Ingredients Jump to Instructions ↓

  1. Ingredients (serves 10)

  2. 1 x 250g pkt Arnott's Granita biscuits

  3. 1 x 120g pkt dry roasted hazelnuts

  4. 80g butter, melted

  5. 1 tbs honey

  6. 1 x 250g pkt cream cheese, at room temperature

  7. 2 x 120g pkts goats cheese

  8. 155g (3/4 cup, firmly packed) brown sugar

  9. 1/2 tsp vanilla extract

  10. 1/4 tsp ground cinnamon

  11. 4 eggs

  12. 8 fresh figs, halved

  13. 2 tbs brown sugar, extra

Instructions Jump to Ingredients ↑

  1. Release the base from a 20cm (base measurement) springform pan. Invert the base and secure it back into the pan.

  2. Place biscuits and hazelnuts in the bowl of a food processor and process until finely crushed. Add the butter and honey and process until well combined. Transfer the biscuit mixture to the pan. Use a straight-sided glass to spread and press the biscuit mixture firmly over the base and about 5cm up the side of the pan. Cover with plastic wrap and place in the fridge for 30 minutes to chill.
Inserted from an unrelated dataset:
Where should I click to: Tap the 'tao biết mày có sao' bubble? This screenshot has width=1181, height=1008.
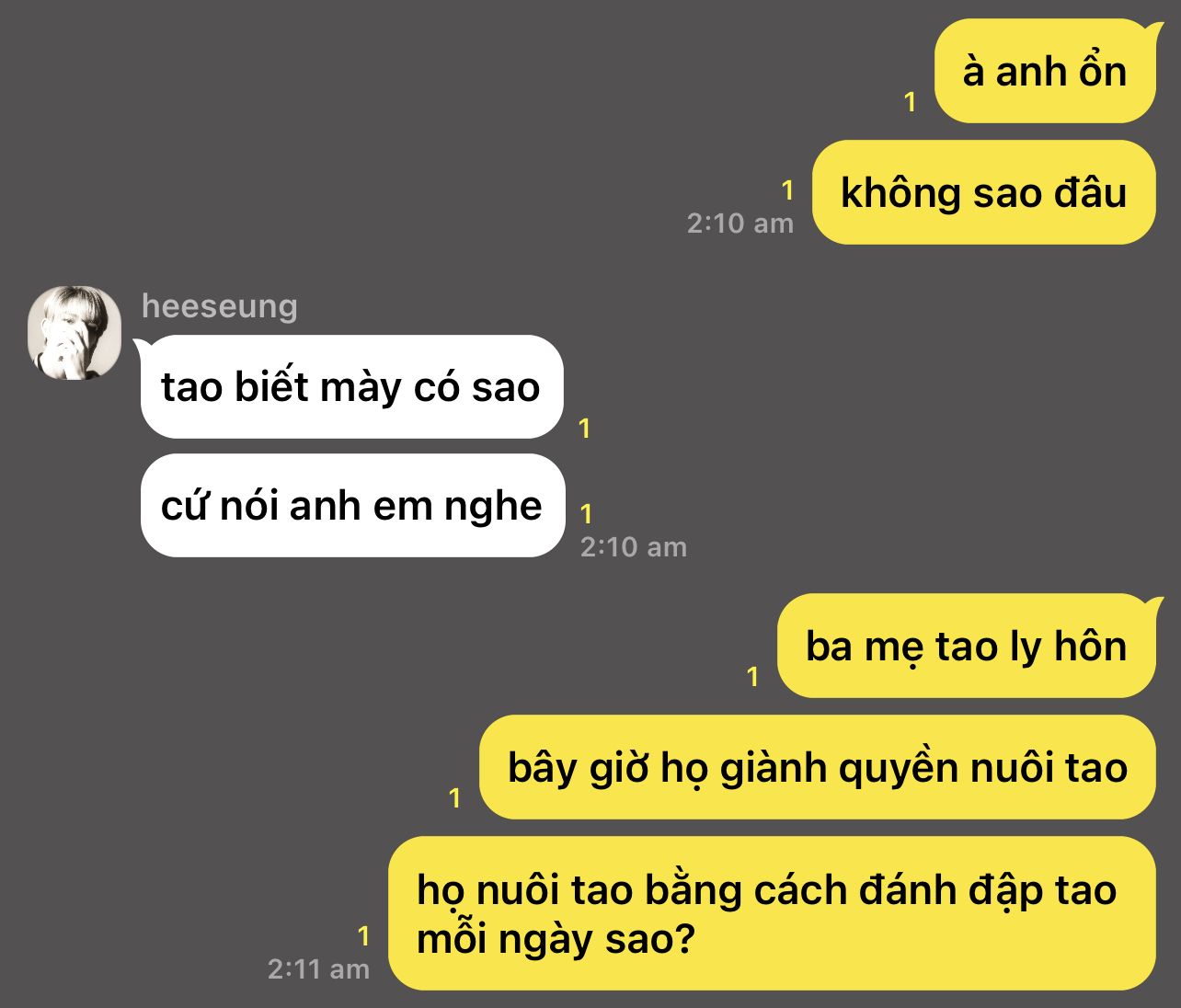click(x=350, y=386)
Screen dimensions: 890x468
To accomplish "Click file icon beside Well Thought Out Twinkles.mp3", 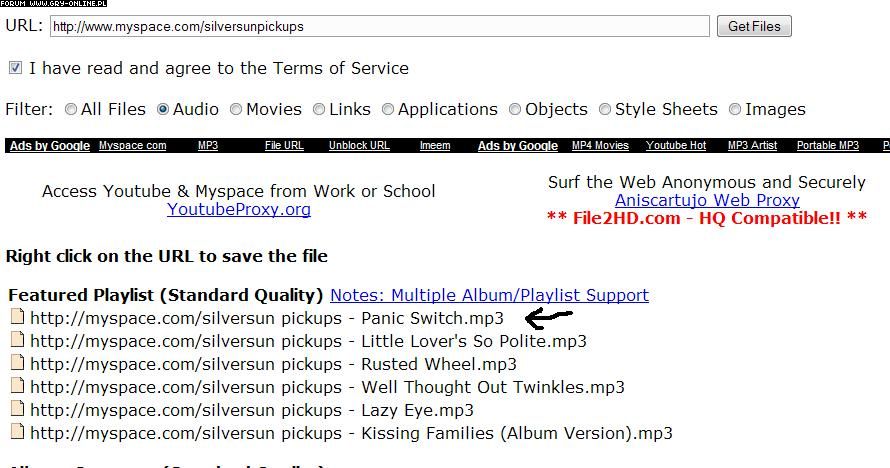I will (16, 387).
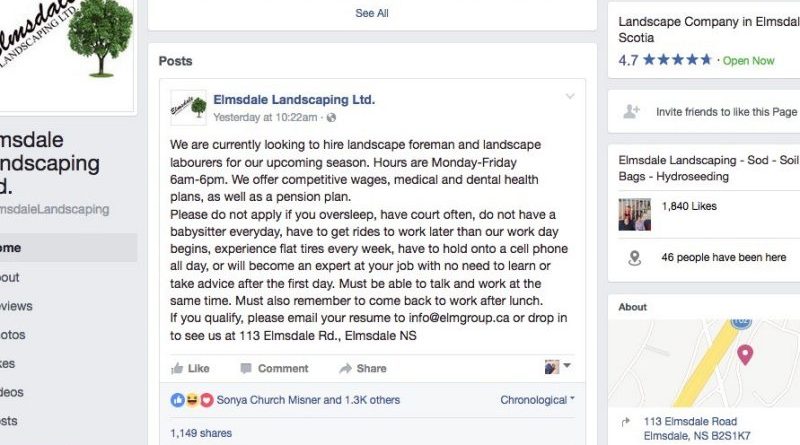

  3. Preheat oven to 160°C. Use an electric beater to beat the cream cheese, goats cheese, sugar, vanilla and cinnamon in a large bowl until smooth. Add the eggs, 1 at a time, beating well after each addition. Pour the cream cheese mixture into the biscuit base. Bake in oven for 45-50 minutes or until just set in the centre. Turn oven off. Leave cheesecake in the oven, with the door slightly ajar, for 2 hours or until cooled completely (this will prevent the cake from cracking).

  4. Preheat grill on medium-high. Line a baking tray with non-stick baking paper. Cut the figs in half and place, cut-side up, on the tray. Sprinkle figs with extra sugar. Place under grill for 4 minutes or until the sugar dissolves. Set aside to cool slightly.

  5. Arrange the figs on the cheesecake and drizzle over any sugar syrup from the tray. Serve immediately.